In our last newsletter, we discussed the mind and body connection—the importance of incorporating our senses in everything we do.
This week, let’s explore that further by considering experiences.
How important are experiences? Experiences have the power to make us feel, to provoke our thinking, to challenge our eye. Whether they’re art installations, physical spaces, or simply visuals, they are triggers.
Here are four examples to consider. As you look at each, consider what the experience might create for you, the feelings, ideas, thoughts, and space:
How might these examples encourage you to seek or create more experiences?
Read more about each below:
“Measuring the Universe’ by Roman Ondak, 2009, Museum of Modern Art, NYC
A cross between a site-specific installation and an event open to everyone, the work begins as an empty white gallery. As visitors enter the room, they are invited to stand against the wall and have someone mark off their height and label it with their first name and the date of their visit. As the artist describes it: “Every visitor [who] enters my room is welcome to be measured. And participation of people is very spontaneous.”

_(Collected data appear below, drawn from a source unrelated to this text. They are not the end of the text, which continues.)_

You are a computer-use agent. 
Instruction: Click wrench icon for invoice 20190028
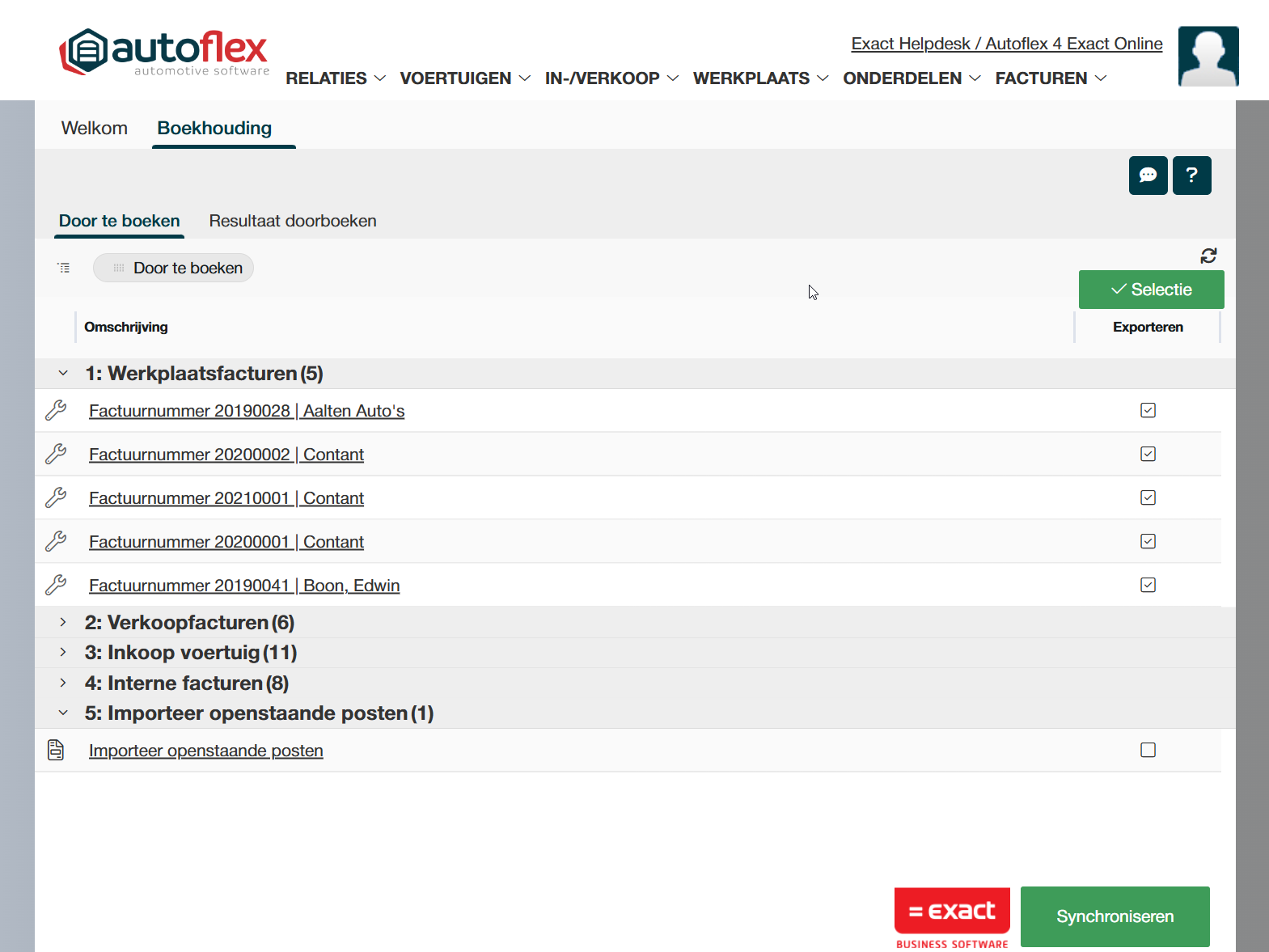[x=56, y=410]
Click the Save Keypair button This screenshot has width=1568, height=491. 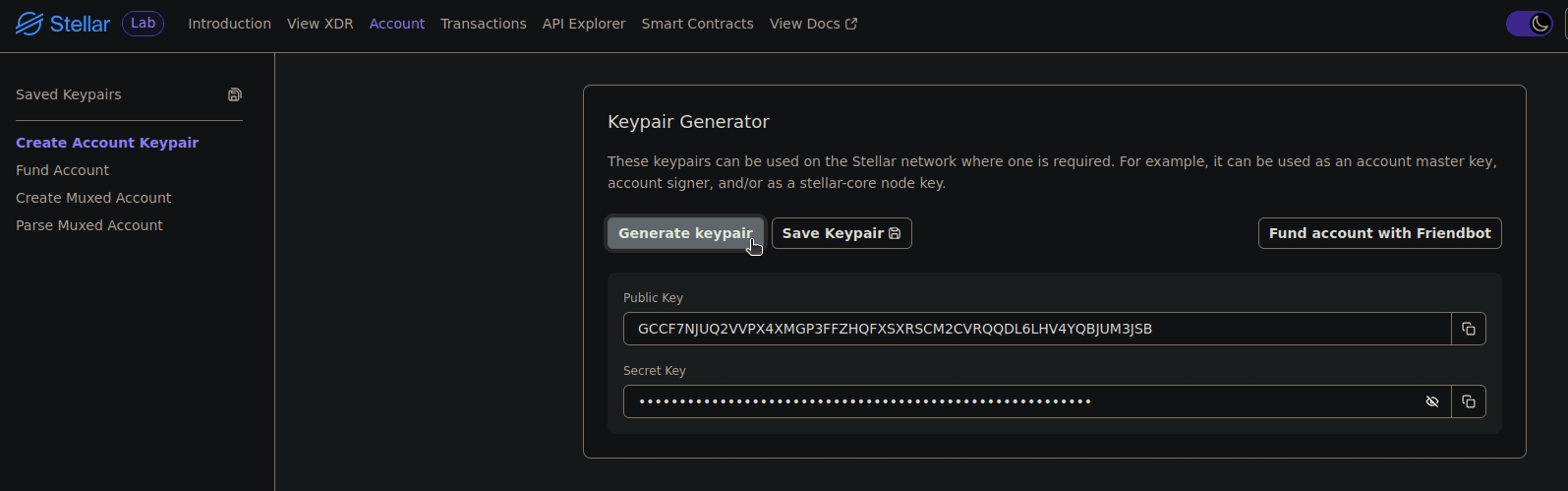(x=842, y=233)
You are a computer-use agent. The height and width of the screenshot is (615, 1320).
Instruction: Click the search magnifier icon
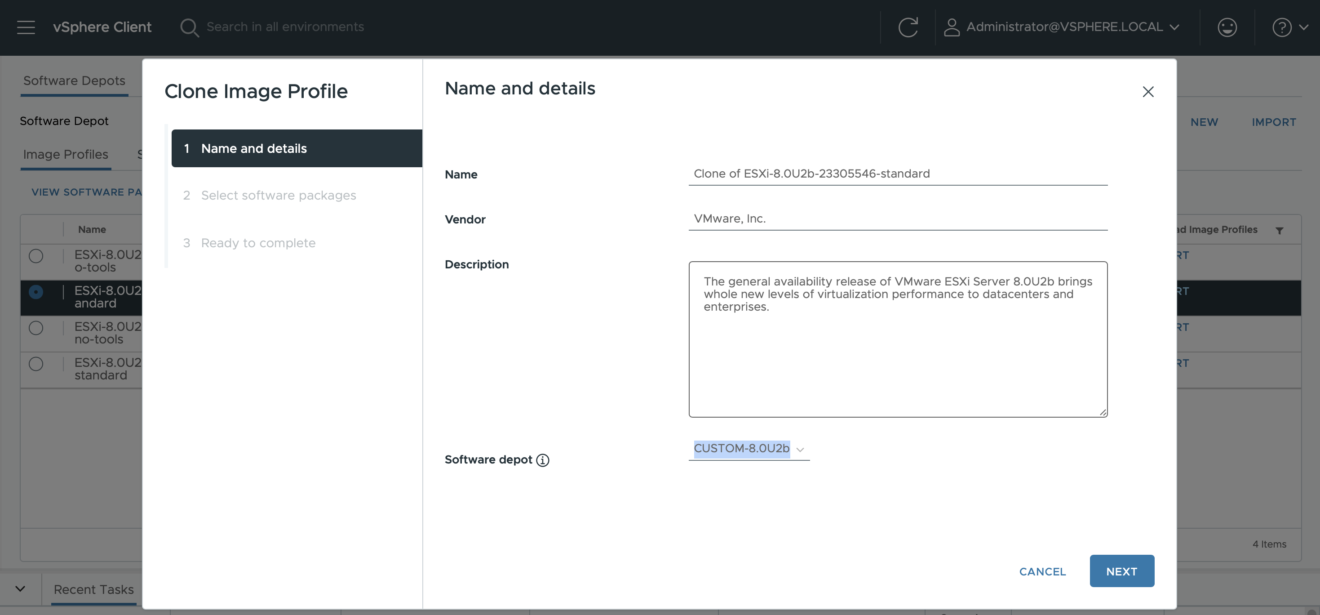[189, 27]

Measuring the Universe took place over the course of nearly three months at MoMA, and the accumulation of thousands of measurements formed a thick, ragged black band that encircled the gallery walls. Ondák himself was the first to be measured. Some measurements fell significantly above or below the band’s borders, highlighting the presence of taller and shorter participants.
Like much of Ondák’s work, Measuring the Universe stems from his interest in blurring the boundaries between art and everyday life. “The idea is taken from a habit of parents to measure children,” he explains, which he does in his own home with his two sons. “I was thinking about this very peripheral and marginal moment of everyday life to be expanded and…transformed to the context of the exhibition.” He was also thinking about how these marks of growth indicate time’s passage, and how as we age, our experience and understanding of time, and of the world itself, changes. As the title Measuring the Universe suggests, it is through our own scale that we measure the world.
The Heartbeat Library by Laura Imai Messina
On the peaceful Japanese island of Teshima there is a library of heartbeats, a place where the heartbeats of visitors from all around the world are collected. In this small, isolated building, the heartbeats of people who are still alive or have already passed away continue to echo.
Reading this book is a powerful experience in and of itself; the heartbeat library it shares is also thought-provoking: What might it mean to go listen to the heartbeats of others? To hear it? To feel it? To consider the people behind the sound waves? What about recording your own?
Alex Israel’s REMEBR, Gagosian Gallery, June-July 2024
Ever wondered what your life might look like flashing before your eyes? And if you shared this montage as a selection of images from your camera roll—publicly and without control over what exactly would be featured—might the experience make you feel vulnerable in a whole new way? Would it feel like performing karaoke, but in pictures instead of songs? Would you feel like the star of your own movie, or like an influencer posting an #ad? Like a gambler never knowing what card will be drawn next, or maybe even like an artist, exposing your self-portrait to the court of popular opinion?
I have over 100,000 photos and videos on my iPhone. The pocket-sized smart device reports on the weather and tracks my steps, but it’s also become an external hard drive for my brain—allowing me to create and store an ever-expanding abundance of content. I wanted to find an engaging (and maybe even exciting) way to enter the cloud and scroll through these mementos, but without literally having to scroll through them. The Apple Photos app sends me short edited clips culled from this database that, on occasion, remind, surprise, and move me. My goal in building REMEMBR was to create similarly poignant memories for myself and for others, but at a scale and with a degree of drama that ups the emotional stakes for everyone. Could it cover a lot more ground? Could it become exhilarating?”
Each two-minute super-memory created by REMEMBR is made possible with the aid of artificial intelligence. REMEMBR selects and combines multiple categories of each user’s content, edits and synchronizes it all to an infectious pop beat, weaves it together with colorful animation, and choreographs its presentation across seven large screens shaped after my Self-Portrait works.
Olivia Rose, Free Guided Walks Around New York City, featured in the New York Times, 4/21/25
Ms. Rose, 33, is an artist and designer from the Kips Bay neighborhood of Manhattan. She founded the plant design studio Original Rose in 2017.
Last August, she began hosting free guided walks around New York that explored both the city’s history and its local plants.
Ms. Rose hopes her walks will foster a more intimate relationship between New Yorkers and the overlooked vegetation that lives alongside them. “I like to think about it as, like, you’re just learning more about your neighbors,” she said.
How might these examples encourage you to seek or create more experiences?